The experimental animals were anesthetized by intramuscular injection of 35.0 mg/kg ketamine (5%) and 5.0 mg/kg xylazine (2%), and the skin of the dorsal region of each rat was prepared for aseptic surgery. Two full-thickness paravertebral incisions, each 5 cm long, were made bilaterally at 1.5 cm from the sagittal plane of each animal. They were subsequently sewn with three interrupted surgical sutures and cleaned daily with saline.

Three experimental groups, each containing seven animals, were randomly formed: an untreated, negative control group (A); a positive group treated with a marketed herbal semisolid formulation containing extracts from Aloe vera, Prunus amygdalus, Vitex negundo, and Rubia cordifolia (B); a group treated with HP-NLC-BG2 (C). The semisolid formulations were applied topically once a day for a 10 day research period. The sutures were removed on the ninth day; on the next day, the wound-healing effect was determined through the force required to disrupt the repaired skin integrity. The tensile strength test was performed using a tensiometer (Halda Haldex AB 150, Jonard Tools, Elmsford, NY, USA) following the construction of a calibration model to establish the range of values measured (y = 0.2086x, R² = 0.9991). Results were presented as the mean ± SD of a sevenfold analysis [33].

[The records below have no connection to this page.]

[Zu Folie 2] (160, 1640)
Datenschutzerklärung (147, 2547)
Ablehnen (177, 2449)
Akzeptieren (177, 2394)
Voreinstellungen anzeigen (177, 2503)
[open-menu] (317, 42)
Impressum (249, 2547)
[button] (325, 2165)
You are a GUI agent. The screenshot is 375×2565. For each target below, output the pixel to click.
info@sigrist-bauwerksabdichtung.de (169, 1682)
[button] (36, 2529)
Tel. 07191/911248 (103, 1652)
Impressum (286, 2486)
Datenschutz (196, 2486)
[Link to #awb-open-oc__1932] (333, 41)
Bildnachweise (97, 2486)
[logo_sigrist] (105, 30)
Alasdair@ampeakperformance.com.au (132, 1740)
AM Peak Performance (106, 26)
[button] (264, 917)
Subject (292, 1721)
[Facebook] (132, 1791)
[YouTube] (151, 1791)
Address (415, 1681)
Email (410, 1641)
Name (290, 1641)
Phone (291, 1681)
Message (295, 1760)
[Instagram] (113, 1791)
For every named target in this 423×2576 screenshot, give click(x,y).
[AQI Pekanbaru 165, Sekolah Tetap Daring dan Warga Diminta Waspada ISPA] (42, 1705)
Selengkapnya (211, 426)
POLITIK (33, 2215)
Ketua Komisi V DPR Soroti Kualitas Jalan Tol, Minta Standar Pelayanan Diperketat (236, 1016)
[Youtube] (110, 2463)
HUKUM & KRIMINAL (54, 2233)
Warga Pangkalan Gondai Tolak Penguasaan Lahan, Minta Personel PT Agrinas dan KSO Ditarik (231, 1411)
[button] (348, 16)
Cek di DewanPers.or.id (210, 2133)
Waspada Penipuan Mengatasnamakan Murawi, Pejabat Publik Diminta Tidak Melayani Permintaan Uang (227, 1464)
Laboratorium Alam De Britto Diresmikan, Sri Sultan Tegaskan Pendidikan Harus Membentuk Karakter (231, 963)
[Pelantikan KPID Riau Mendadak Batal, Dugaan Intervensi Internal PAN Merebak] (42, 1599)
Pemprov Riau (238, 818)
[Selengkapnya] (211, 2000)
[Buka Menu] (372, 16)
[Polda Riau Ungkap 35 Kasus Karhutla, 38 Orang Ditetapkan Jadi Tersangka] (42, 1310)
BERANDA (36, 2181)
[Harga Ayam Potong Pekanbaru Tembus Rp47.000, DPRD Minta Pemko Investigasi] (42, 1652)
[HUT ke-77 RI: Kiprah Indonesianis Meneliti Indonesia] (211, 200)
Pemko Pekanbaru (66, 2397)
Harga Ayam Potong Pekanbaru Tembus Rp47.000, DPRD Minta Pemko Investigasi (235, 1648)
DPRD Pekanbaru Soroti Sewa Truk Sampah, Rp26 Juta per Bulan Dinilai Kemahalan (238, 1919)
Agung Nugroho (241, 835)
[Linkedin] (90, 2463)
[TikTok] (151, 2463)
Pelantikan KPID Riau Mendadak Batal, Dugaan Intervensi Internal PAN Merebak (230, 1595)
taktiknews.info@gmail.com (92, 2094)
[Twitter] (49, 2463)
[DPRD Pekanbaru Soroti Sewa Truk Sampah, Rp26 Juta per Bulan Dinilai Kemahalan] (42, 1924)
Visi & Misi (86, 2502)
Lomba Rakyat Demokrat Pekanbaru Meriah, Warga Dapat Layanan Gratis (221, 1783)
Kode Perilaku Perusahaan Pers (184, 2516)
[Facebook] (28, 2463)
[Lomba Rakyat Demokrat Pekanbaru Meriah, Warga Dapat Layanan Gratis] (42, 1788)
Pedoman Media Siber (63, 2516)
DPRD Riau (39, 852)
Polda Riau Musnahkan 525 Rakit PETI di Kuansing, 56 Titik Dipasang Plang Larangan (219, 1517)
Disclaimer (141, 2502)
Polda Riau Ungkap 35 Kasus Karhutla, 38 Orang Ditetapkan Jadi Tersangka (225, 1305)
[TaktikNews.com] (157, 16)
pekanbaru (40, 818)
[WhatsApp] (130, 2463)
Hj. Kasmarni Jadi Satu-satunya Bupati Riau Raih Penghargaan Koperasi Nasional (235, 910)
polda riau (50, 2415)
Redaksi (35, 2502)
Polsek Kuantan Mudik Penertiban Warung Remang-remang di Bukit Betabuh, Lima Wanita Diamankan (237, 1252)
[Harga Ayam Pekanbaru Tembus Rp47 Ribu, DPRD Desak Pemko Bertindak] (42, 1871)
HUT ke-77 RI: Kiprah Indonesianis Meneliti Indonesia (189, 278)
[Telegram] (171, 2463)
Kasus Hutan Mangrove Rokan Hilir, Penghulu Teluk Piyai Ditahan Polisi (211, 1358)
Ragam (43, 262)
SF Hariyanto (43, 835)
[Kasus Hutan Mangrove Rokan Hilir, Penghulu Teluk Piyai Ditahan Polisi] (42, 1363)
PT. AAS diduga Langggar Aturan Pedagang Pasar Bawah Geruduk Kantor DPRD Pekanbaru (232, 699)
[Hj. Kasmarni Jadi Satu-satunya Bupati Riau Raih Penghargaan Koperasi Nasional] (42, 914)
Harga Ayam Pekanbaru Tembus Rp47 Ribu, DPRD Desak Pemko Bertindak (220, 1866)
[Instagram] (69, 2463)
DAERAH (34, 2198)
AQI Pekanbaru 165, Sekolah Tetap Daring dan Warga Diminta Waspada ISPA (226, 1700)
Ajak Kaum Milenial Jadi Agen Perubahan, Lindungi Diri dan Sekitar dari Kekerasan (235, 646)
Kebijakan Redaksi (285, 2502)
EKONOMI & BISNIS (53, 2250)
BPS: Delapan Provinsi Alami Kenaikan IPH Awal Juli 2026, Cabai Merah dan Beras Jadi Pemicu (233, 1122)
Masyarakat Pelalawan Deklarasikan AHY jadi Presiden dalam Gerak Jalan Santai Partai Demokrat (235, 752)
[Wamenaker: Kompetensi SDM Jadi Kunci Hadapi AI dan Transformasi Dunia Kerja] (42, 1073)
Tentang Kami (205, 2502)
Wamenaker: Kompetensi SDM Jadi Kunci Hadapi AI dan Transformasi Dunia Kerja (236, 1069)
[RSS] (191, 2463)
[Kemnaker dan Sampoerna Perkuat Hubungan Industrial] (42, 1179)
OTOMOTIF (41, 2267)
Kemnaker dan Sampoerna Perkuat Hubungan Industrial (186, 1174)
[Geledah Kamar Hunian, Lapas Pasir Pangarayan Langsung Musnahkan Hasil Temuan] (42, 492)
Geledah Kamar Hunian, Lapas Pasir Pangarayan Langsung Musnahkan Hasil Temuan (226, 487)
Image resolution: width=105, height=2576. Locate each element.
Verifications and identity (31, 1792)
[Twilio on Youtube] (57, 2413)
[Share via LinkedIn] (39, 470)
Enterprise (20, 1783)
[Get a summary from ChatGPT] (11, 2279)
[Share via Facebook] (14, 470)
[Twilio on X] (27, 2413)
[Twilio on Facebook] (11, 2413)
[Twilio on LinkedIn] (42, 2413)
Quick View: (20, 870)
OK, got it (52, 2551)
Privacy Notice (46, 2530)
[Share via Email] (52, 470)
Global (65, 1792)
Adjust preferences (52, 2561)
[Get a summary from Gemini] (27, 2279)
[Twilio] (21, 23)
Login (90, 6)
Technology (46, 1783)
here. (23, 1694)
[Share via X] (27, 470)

4.2.8. Statistical Analysis

The data on all measurements were processed to obtain the mean value and SD. Analysis of variance was performed to compare the means with a significance level of p < 0.05 (SPSS ver. 26.0 software, IBM Corp., Armonk, NY, USA). A subsequent Duncan test for multiple comparisons was used to determine significant differences in the spreadability, firmness, cohesiveness, adhesiveness, and pH values.